Throughout the Broncos’ complex, Manning has brought an optimism, an energy and a determination to make the offseason program count.

“He’s an amazing leader, and his leadership alone is, bar none, the best in the league,” said veteran cornerback Champ Bailey. “You need a guy like that on your team, and where I want to go, what I want to do towards the end of my career is win a championship, and I feel like he gives us the best chance.

“It makes you feel good about coming to work every day because you know there’s a guy on the other side of the ball that’s going to give it 150 percent regardless. To have him there leading that offense, it’s an amazing feeling. I read about how much he’s been with the receivers, working routes and whatever they’ve been doing. You don’t see that from a lot of quarterbacks, and we need that here.”

About the only thing Manning declined to discuss Monday was his ongoing rehabilitation from multiple neck surgeries that forced him to miss all of last season.

“I’m not going to get into these weekly reports,” he said. “I’ve kind of been there and done that all fall last year. I’m continuing to work hard on my rehab. Certainly, part of my phase is my time with Greek (trainer Steve Antonopulos) in the training room. It’s been good to get into that consistent routine with (strength and conditioning coach) Luke (Richesson) and with Greek. That’s one thing that I hadn’t been doing up until the time I signed here. I was kind of traveling, going different places, not really having a home base to set up out of. So I’m working hard with Greek and with Luke and just trying to make progress. But I’m enjoying being under one roof, being supervised by those two guys.”

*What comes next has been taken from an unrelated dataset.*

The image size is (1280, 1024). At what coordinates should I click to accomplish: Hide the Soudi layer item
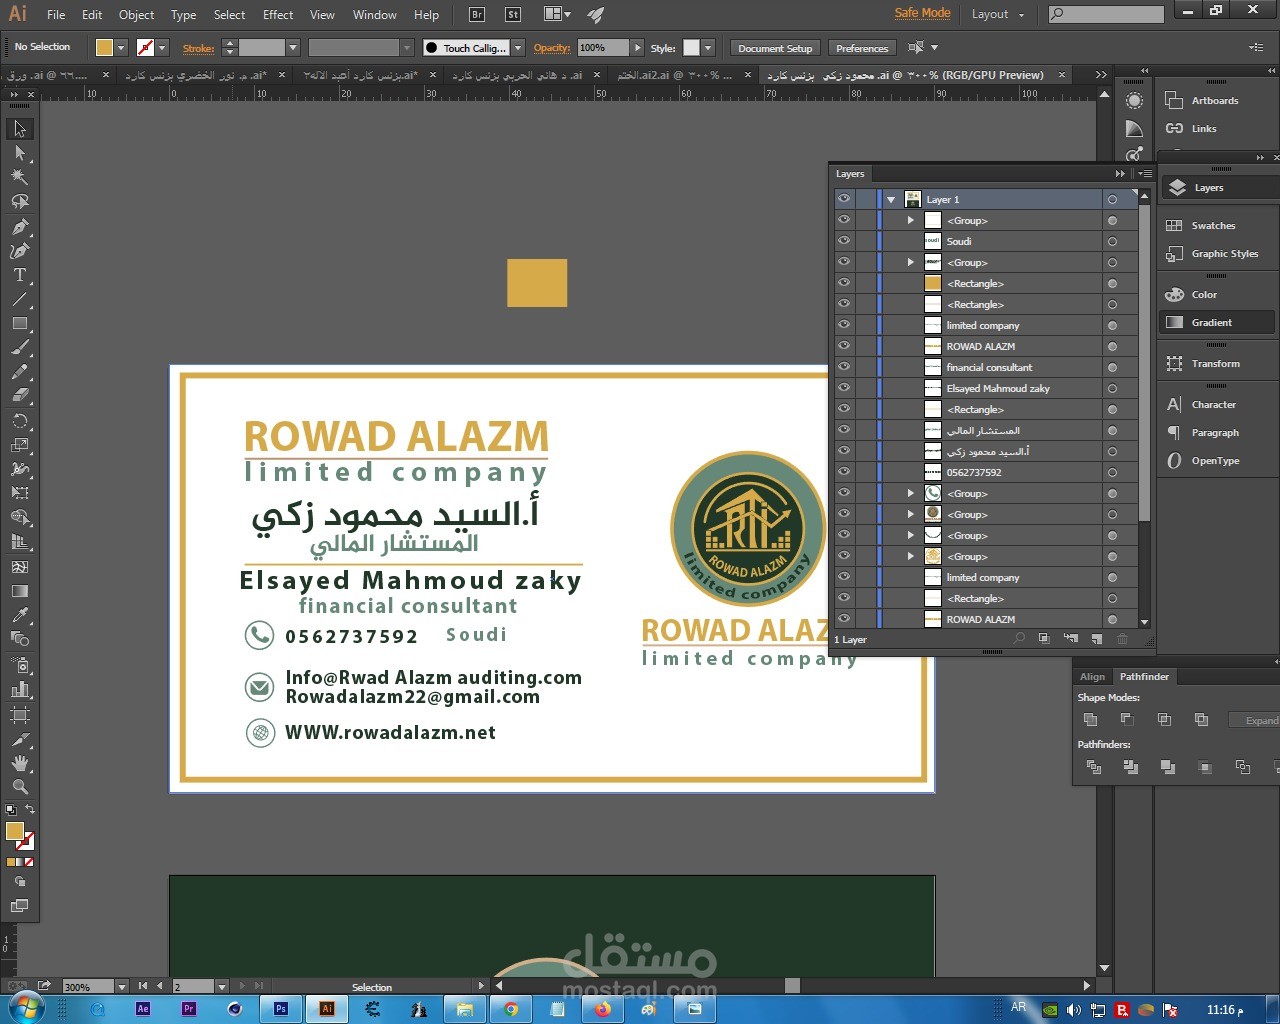point(844,241)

Working out with Manning over the past month, Decker has seen no medical issues.

“I’m not his doctor, so I don’t know how to speak on his health, but catching balls from him, it looks like there’s nothing wrong to me,” he said. “He’s throwing great balls; he’s getting the work in just like we’re getting the work in and knocking some rust off. I see no issues at this point.”

For Manning, preparing for the season is a process, and never more so than this year.

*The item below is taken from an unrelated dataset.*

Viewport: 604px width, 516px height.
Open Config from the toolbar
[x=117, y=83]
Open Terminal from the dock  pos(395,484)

“I think there’s kind of steps along the way,” he said. “Today was an exciting day. Seeing a lot of the players, meeting some of these players for the first time and getting to know them, I think you can use this time to get to know these guys off the field a little bit as well. There’s some bonding that goes on in the offseason with offensive linemen and what-not. I’ve enjoyed being around J.D. Walton. I think quarterback-center’s got to have a great relationship, so he and I have spent time together and gotten snaps together as well at the high schools.”

The curtain will rise on the new, Manning-led Broncos at their season-opener in September, but Denver’s new quarterback made it clear that whatever they are able to do there will depend on the work they do now and in training camp.

“I think you have to have a great work ethic.” Manning said. “I do not think you can just show up in September and expect to complete passes or execute in the running game. I do believe the weight room work, the on-the-field work, call it old-school, old-fashioned, that’s what I’ve always believed in. And I have seen guys get better, like the way I’ve tried to get better every offseason. I’ve tried to be a better player each year than I was the year before. That’s from the film study of the previous year, but also from the offseason work, that timing with the receivers.

“What we’re trying to do right now is you try to take maybe one or two routes a day and really try to master those routes because this is going to come up in November on a critical third-and-six. This is what it might be — zone coverage, man coverage. It’s a lot to do in a short period of time, but I do believe it’s what you have to do.”